### [REQUIRED ACTION]
Scan the material and copy every line in which "button" appears.

──────

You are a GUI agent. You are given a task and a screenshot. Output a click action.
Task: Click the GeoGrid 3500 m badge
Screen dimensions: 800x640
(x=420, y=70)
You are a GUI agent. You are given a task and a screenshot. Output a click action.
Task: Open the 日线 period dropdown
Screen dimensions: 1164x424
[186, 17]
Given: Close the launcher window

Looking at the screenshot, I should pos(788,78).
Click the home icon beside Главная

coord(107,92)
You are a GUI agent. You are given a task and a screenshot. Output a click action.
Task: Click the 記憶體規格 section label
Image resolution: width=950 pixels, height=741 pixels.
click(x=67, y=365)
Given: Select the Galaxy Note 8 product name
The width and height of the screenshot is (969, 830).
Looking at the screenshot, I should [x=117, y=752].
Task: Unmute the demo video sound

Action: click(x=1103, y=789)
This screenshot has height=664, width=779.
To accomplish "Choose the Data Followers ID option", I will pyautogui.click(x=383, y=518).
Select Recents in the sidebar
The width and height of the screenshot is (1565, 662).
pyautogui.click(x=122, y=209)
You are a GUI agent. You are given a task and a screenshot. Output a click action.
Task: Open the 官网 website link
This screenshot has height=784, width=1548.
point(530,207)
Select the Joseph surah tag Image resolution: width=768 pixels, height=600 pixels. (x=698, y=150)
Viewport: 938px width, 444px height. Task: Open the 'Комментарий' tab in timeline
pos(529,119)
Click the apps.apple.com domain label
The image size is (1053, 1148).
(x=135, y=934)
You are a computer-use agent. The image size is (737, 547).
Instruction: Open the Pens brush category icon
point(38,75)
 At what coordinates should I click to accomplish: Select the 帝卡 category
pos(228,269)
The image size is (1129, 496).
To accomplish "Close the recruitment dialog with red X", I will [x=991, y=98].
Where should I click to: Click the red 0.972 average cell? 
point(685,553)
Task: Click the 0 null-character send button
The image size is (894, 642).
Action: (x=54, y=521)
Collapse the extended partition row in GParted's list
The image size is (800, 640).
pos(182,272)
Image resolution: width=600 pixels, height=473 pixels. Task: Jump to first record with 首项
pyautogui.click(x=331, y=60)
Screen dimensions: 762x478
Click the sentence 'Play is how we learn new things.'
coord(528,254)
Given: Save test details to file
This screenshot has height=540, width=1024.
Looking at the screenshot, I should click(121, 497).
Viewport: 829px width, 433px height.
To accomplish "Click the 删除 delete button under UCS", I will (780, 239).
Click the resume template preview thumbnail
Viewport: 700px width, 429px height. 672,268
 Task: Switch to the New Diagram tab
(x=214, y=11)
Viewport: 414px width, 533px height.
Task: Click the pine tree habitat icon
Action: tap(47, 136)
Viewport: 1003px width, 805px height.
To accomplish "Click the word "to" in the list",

──────

### [COMPLETED EXERCISE]
Task: Click the 0 null-character send button
To accomplish "Click the 删除 delete button under UCS", I will (780, 239).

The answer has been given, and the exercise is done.